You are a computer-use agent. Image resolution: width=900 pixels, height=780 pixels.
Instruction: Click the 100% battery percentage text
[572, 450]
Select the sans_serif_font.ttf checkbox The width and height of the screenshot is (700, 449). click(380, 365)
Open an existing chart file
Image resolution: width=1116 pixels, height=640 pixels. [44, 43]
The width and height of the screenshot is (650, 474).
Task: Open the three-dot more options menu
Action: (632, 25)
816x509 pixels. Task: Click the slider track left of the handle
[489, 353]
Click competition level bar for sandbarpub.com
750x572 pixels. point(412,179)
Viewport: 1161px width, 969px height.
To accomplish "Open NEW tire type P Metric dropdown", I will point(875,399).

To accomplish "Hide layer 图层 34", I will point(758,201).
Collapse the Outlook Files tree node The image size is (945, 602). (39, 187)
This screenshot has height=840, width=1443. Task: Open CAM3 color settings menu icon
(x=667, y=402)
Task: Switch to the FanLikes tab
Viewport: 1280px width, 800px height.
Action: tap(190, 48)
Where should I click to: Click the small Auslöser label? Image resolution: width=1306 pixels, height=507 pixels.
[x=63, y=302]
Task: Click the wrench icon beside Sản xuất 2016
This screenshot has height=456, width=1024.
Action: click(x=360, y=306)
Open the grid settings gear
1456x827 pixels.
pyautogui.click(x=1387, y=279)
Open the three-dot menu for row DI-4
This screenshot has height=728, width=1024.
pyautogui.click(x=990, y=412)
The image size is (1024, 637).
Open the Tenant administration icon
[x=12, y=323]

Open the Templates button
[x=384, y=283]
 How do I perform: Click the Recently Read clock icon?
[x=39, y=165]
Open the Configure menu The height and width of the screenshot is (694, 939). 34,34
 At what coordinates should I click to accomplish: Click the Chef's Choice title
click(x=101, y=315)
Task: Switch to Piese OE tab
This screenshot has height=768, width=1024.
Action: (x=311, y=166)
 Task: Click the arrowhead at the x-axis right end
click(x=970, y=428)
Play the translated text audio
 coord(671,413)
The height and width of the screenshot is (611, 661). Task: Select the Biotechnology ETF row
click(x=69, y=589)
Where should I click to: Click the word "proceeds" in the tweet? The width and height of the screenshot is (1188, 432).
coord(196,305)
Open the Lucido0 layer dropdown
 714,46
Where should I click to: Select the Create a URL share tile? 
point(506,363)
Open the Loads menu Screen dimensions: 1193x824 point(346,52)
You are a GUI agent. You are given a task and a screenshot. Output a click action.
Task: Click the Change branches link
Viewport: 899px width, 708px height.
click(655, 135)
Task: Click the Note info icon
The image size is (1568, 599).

------------------------------

→ TASK INSTRUCTIONS
Scan the material above for lines holding the string "size" and copy those lines.

→ TASK OUTPUT
Collapse the Outlook Files tree node The image size is (945, 602). (39, 187)
The image size is (1024, 637).
The image size is (1568, 599).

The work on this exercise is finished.